Один век Александра Исаевича
Его уход не может не отозваться растерянностью от почти физического ощущения пустоты. Такое может быть, когда ты выглядываешь однажды в окно и не обнаруживаешь на горизонте горы, составлявшей одну из доминант привычного для тебя ландшафта.
Это так, но его смерть и не стала сенсацией. Дело не только в возрасте. Дело в том, что в последние пару десятилетий Солженицын стал восприниматься как памятник самому себе. Не зря же в разговоре о нем, живом, все время невольно возникал глагол «был».
Он прожил долгую и в общем-то счастливую жизнь. Он строил свою жизнь, жизнь борца и пророка, с давних лет осознавшего свою миссию, в жанре жития. И у него это получилось, какими, мягко говоря, небесспорными ни были бы многие из его трудов и откровений.
Впрочем, обо всем этом много сказано уже, а еще больше будет сказано впереди. Все будет: памятники и имена улиц, конференции и семинары, статьи и монографии. И все это будет правильно и справедливо.
Но самый достоверный образ любого общественно значимого явления складывается из суммы частных ощущений. В начале 60-х годов, то есть в годы пытливого отрочества, я тянулся за своим старшим братом из поколения стиляг, стремясь приобщиться к чему-нибудь новому и прогрессивному. Брат таскал в дом магнитофон «Дзинтарс» с Окуджавой.
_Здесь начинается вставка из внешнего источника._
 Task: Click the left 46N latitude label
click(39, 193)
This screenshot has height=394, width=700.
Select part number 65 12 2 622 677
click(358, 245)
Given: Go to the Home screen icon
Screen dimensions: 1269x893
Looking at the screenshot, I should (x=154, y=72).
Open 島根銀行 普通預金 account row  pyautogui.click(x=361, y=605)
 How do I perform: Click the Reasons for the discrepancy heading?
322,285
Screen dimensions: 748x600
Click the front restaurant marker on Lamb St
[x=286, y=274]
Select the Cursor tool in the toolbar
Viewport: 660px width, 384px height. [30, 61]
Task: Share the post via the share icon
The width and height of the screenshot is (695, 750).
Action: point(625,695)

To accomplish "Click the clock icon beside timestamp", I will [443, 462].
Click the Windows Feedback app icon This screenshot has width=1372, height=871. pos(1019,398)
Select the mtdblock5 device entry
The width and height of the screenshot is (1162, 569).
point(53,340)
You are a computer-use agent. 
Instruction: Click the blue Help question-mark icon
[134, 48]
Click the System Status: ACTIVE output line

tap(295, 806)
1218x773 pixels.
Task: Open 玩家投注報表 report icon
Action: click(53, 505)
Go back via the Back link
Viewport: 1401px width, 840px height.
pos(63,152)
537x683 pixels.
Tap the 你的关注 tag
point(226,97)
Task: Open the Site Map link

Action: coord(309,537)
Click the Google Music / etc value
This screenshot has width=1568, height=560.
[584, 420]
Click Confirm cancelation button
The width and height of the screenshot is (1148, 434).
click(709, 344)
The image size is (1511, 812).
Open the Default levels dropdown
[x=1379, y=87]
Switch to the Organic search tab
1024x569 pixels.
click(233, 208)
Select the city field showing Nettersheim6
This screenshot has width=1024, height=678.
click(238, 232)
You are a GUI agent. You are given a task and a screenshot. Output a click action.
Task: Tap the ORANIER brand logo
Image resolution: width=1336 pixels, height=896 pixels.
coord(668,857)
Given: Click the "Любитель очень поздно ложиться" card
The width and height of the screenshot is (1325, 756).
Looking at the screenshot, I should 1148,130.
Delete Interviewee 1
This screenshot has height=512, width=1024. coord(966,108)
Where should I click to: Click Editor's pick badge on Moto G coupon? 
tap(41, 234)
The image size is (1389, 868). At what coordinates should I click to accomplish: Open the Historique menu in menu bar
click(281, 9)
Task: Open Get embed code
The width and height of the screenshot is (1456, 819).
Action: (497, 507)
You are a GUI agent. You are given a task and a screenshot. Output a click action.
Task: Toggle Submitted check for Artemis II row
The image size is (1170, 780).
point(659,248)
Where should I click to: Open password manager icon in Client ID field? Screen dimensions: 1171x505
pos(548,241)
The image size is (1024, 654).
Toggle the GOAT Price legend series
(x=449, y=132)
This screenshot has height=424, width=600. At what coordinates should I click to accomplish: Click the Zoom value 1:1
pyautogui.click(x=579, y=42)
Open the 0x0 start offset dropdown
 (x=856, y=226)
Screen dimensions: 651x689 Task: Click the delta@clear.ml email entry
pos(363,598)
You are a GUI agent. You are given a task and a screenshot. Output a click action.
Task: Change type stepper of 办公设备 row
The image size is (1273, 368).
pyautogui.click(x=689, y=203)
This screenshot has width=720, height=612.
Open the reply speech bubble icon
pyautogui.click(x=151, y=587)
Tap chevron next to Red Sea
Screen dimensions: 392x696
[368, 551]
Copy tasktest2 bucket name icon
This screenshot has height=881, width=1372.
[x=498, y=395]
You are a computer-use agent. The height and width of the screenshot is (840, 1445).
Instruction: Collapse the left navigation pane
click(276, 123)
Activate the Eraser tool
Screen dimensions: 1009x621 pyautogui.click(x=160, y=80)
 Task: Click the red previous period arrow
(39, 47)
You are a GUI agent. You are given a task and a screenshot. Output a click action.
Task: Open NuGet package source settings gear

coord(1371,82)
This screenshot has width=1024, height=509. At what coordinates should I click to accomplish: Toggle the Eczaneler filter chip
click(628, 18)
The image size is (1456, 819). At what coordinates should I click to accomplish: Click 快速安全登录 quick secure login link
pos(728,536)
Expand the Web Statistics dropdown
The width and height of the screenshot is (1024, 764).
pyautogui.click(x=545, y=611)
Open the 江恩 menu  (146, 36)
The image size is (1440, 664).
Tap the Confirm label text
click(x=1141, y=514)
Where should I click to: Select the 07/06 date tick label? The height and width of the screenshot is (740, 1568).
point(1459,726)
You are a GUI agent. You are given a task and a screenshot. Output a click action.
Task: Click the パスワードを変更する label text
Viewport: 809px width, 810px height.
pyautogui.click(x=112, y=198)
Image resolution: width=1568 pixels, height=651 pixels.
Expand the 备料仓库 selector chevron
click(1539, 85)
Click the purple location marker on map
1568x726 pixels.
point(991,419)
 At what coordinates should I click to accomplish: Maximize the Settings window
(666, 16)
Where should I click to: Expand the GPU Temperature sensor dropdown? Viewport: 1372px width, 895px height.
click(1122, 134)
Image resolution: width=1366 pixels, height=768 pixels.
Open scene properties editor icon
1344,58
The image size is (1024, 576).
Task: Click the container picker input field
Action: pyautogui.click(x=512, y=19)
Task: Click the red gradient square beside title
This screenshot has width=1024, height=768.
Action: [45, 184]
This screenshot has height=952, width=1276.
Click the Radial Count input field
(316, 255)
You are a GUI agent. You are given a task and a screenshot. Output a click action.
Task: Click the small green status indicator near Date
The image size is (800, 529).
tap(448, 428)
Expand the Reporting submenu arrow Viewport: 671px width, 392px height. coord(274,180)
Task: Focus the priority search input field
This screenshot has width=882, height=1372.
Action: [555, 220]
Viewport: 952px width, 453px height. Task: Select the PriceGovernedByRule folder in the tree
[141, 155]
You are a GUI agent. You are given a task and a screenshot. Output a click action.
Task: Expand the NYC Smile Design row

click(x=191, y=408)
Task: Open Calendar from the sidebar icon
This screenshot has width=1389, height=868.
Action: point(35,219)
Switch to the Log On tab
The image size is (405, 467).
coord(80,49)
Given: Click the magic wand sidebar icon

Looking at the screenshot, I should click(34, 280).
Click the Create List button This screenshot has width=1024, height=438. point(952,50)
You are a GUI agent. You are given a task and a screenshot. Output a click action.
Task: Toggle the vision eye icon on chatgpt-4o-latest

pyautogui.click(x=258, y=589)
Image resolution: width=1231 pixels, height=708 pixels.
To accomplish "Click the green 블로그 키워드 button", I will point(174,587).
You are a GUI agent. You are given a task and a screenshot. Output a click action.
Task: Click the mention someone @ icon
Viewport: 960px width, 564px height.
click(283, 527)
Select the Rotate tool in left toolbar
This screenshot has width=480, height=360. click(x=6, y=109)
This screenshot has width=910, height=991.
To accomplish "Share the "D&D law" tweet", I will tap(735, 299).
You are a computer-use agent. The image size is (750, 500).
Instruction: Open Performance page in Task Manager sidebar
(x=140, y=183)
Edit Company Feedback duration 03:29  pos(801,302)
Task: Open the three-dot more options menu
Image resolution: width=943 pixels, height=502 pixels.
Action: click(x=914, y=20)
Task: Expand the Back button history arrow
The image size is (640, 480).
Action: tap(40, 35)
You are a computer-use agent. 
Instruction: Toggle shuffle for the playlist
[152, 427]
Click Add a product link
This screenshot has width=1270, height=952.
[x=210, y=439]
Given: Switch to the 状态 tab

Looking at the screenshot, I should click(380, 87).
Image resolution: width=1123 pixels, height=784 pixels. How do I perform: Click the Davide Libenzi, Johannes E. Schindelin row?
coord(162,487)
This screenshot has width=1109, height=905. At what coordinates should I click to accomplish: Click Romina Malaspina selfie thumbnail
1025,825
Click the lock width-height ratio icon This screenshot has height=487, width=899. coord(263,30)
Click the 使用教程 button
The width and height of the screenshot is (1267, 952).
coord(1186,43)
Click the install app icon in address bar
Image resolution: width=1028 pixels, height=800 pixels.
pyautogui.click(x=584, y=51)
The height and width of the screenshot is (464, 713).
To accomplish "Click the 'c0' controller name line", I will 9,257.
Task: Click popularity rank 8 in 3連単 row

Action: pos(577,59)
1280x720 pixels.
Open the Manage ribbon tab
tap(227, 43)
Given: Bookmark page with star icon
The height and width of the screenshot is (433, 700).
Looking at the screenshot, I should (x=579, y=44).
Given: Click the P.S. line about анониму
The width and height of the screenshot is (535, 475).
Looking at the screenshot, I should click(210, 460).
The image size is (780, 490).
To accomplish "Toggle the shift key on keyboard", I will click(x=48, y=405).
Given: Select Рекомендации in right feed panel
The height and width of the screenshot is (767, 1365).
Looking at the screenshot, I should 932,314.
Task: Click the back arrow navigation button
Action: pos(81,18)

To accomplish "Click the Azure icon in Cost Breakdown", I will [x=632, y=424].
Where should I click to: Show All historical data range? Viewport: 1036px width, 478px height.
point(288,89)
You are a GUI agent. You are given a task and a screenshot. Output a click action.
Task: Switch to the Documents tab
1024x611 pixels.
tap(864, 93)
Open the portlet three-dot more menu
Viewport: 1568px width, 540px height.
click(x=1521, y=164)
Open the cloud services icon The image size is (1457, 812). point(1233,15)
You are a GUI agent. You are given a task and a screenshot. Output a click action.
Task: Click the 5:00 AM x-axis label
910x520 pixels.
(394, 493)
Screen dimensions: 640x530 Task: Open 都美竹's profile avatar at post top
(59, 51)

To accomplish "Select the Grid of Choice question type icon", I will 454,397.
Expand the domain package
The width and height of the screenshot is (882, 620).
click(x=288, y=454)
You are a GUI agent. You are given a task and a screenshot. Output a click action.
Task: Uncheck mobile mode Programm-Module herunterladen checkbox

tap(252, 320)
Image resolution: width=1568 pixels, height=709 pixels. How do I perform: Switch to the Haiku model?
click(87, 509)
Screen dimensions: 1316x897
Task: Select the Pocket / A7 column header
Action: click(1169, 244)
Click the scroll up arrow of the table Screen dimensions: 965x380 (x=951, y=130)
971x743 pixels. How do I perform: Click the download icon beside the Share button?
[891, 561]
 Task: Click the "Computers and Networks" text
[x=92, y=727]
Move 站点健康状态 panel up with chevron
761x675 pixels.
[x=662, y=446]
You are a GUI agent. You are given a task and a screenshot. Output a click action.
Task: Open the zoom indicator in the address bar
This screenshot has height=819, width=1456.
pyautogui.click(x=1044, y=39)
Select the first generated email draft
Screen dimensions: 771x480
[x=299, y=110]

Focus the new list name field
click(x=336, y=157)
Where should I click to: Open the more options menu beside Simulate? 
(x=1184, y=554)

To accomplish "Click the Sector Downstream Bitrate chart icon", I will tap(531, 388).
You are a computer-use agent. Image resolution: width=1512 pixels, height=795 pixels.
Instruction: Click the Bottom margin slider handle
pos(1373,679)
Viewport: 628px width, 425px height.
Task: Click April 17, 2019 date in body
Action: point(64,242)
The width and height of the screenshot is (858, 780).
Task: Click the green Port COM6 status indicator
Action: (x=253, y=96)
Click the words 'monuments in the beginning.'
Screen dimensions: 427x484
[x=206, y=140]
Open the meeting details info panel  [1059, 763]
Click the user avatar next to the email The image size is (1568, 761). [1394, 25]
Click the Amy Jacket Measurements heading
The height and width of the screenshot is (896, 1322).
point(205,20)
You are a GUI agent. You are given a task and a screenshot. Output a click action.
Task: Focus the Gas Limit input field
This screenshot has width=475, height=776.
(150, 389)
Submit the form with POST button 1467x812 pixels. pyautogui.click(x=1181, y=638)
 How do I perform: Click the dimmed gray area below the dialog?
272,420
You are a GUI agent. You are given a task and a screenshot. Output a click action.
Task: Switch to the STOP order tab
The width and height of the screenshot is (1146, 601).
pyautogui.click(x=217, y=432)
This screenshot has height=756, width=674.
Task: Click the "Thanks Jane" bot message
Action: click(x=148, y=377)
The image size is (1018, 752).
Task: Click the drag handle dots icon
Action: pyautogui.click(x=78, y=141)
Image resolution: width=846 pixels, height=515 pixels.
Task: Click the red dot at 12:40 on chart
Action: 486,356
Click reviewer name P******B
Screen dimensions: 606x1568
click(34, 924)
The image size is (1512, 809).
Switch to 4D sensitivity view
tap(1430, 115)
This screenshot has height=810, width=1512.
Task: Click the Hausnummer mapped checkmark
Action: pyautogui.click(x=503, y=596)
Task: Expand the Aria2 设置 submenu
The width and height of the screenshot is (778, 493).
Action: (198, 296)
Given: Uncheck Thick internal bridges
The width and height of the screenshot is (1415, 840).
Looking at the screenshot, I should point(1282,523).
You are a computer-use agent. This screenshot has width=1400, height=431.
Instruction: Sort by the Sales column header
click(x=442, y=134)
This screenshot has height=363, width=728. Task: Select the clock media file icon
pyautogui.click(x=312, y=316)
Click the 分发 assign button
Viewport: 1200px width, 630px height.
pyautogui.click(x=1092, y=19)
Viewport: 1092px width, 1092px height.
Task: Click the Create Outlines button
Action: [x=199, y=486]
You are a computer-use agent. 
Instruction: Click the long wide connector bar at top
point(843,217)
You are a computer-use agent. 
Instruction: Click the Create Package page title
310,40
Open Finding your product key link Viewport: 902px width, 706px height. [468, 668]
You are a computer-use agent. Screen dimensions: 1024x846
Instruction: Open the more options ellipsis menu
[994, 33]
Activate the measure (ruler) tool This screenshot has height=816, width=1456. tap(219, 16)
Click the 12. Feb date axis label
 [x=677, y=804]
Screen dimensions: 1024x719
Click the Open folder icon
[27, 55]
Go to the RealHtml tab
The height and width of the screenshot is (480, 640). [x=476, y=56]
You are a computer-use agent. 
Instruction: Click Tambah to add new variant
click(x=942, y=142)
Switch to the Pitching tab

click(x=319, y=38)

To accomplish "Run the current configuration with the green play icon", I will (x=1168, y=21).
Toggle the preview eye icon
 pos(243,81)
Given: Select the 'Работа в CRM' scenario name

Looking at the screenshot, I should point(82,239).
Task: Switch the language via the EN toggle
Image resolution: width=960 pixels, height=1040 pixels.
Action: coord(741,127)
Он приносил все без разбора поэтические сборники с солнечными лучами и девичьими профилями на обложках, без разбору я их и читал. Однажды зимним вечером брат принес журнал «Новый мир» под номером одиннадцать за 1962 год. Там был «Один день Ивана Денисовича». Имя автора мне ничего не говорило.
Потом я перечитывал эту повесть множество раз. В этом было что-то личное, внелитературное. Я не могу сказать, что мое первое впечатление было оглушительным. Оглушительным оно было у людей старшего поколения. Я не мог тогда осознать, через какой толщины плиту пробился этот ручеек. Я не мог тогда понять, что вот прямо сейчас на моих глазах в историческом ландшафте случился существенный сдвиг. Все это самое «всемирно-историческое значение» осозналось мною куда позже. Я тогда еще не знал, что так в общем-то нельзя, не полагается. Что Твардовский обращался прямо к Хрущеву, а Хрущев лично разрешил. Я не знал всего того, что будет позже описано в десятках мемуаров. Я просто читал и страдал от неумения сформулировать причину почти физического удовольствия.
Этот «Один день» шел за десяток лет. Он поражал. Поражал нетривиальный по тем временам авторский образ, поражала непривычно человеческая интонация, поражало незабвенное «маслице-фуяслице».
Что произошло? Произошло то, что в правильный момент в правильном месте появилась правильная вещь. Произошла удача. А удача наделена способностью воспроизводиться в разные времена и в разных местах.
Взрослые читали куски вслух. Чтение прерывалось эмоциональными комментариями: «Надо же, что творилось! Мне еще тогда казалось…» Ничего им, разумеется, не казалось. Им именно в тот момент стало вдруг казаться, что им казалось. А это уже много. Впрочем, в «Иване Денисовиче» ничего особенного не «творилось». Творилась там будничная, хоть и каторжная, жизнь с глупыми мелочами, неэпическими телодвижениями, бытовой суетой, спертым барачным уютом.
Повесть тем не менее проложила дорогу безудержной и громокипящей «обличиловке», попершей косяком в свете исторических партийных решений. Разумеется, кое-что решительно выбивалось из разряда партийно-лагерной продукции, но это «кое-что» — Варлам Шаламов, например, или Евгения Гинзбург — дошло до нас позже и, что главное, в самиздате.
Но все это будет потом. Потом, то есть месяц спустя, разразится манежный скандал, с которого начнется массированный хрущевский накат на «абстракцистов и пидарасов». В пример им будут ставить Солженицына и даже выдвинут его на Ленинскую премию, которой, впрочем, не дадут. Это потом уже начнется «бодание с дубом» и открытые письма писательским съездам. Уже потом будет «ГУЛАГ», главный его подвиг. А потом исключение из писательского Союза и гневные письма верноподданных граждан, дружно клеймящих позором «литературного власовца».
Все это потом. И Нобелевская премия потом, и арест, и высылка, и вермонтское сидение. И каменеющая год от года статуарная поза моралиста, учителя и пророка — потом.
А потом уже начнет рушиться советская власть, и вермонтский затворник подскажет, как обустроить Россию. А потом он вернется на Родину, недовольный ею, раздосадованный, как бывает раздосадованным учитель, входящий с указкой и журналом в пустой класс. И он поселится в подмосковном доме — суровый, одинокий, стиснутый со всех сторон собственным мессианским величием.
Потом он уйдет из этой жизни, чтобы начать другую.